Concerto for piano, trumpet and string orchestra, in C minor
According to the composer himself, the original idea was to compose a concerto for trumpet and orchestra, to which he later added the piano part to build a double concerto, but the involvement of this instrument was gradually increased until the work finally became a piano concerto with the prominent contribution of a trumpet, especially in the last movement. Its premiere took place in Leningrad (i.e. St. Petersburg) in October 1933, with Shostakovich at the piano.

The "quotations"
With a "neo-baroque" combination of instruments and stylistically close to neoclassicism (not counting the cluster at minute 20:54 that interrupts a "circus-like" trumpet), the concerto adds to its undeniably playful character an abundant series of "quotations" to other authors, among them, Ravel, Beethoven and Haydn. This is undoubtedly true, but there are those who have taken things to the extreme, pretending to see in minute 1:06 (and of course, every time the "motif" is repeated) a "quotation" to the first movement of the Appassionata sonata.

Movements:
Depending on how you look at it, the concerto has, or three, or four movements, due to the fact that the third, in addition to its brief duration, links without pause with the last.

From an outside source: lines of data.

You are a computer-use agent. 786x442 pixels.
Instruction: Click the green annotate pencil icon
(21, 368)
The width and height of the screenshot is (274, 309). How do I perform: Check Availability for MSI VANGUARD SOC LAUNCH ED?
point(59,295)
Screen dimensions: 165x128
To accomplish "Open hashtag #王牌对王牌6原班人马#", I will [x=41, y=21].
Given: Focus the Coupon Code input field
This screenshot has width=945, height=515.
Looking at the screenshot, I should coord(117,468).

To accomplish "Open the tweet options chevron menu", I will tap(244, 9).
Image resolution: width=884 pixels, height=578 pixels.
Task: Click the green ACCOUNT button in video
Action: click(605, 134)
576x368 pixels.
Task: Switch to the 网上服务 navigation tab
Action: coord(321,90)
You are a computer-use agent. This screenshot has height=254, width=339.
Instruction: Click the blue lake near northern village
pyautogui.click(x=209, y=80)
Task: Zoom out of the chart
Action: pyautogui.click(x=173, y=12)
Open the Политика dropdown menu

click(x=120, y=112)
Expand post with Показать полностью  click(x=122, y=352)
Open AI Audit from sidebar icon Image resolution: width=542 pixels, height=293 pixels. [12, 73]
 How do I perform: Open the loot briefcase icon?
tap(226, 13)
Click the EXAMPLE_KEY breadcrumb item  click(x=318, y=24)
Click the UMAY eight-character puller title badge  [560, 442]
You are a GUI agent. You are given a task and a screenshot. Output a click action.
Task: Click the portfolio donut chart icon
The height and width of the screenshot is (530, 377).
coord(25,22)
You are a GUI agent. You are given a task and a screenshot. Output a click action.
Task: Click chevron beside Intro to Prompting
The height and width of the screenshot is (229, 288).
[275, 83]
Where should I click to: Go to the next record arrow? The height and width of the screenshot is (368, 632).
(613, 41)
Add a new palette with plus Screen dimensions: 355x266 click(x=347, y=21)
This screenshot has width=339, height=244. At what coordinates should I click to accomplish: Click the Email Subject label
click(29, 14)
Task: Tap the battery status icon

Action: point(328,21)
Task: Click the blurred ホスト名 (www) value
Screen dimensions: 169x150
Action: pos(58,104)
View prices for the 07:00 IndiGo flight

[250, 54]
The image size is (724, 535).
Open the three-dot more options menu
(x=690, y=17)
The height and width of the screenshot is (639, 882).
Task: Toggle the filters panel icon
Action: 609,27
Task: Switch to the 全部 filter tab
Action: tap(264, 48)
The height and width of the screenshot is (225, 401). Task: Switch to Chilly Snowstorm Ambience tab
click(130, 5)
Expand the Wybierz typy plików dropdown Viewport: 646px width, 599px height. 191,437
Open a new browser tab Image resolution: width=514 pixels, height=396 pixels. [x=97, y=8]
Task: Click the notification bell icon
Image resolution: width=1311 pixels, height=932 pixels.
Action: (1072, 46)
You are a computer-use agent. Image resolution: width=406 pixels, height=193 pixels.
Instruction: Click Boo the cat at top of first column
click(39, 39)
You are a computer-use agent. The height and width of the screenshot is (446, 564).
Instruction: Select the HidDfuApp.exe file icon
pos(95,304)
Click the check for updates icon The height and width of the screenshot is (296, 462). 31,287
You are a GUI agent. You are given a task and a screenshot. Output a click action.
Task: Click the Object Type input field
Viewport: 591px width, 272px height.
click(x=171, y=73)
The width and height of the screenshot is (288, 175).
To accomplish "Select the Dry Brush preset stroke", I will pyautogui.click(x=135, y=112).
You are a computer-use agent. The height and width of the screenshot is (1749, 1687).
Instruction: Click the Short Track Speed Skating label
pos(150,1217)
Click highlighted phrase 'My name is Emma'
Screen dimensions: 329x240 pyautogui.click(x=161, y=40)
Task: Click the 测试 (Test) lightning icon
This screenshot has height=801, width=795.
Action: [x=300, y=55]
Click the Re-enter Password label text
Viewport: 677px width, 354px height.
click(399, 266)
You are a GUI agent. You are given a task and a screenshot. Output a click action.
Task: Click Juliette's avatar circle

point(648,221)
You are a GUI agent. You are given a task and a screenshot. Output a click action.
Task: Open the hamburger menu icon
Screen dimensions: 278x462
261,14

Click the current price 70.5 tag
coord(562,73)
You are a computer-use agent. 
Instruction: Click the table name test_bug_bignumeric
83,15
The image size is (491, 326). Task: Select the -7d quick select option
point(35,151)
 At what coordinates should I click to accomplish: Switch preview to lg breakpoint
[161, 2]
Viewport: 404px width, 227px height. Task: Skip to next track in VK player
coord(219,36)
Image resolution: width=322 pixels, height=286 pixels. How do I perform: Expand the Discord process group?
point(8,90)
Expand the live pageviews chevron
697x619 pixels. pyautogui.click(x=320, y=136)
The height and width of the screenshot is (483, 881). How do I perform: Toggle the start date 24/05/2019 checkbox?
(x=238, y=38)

00:00  Allegretto - Two contrasting themes

07:14  Lento - Surprisingly lyrical (quote from Ravel, adagio from the G major concerto)

15:32  Moderato - More like an interlude

17:32  Allegro con brio - Contains the Haydn and Beethoven parodies, with some ragtime, too.

The rendition is by Daniil Trifonov, accompanied by the Marinsky Orchestra, conducted by Valery Gergiev.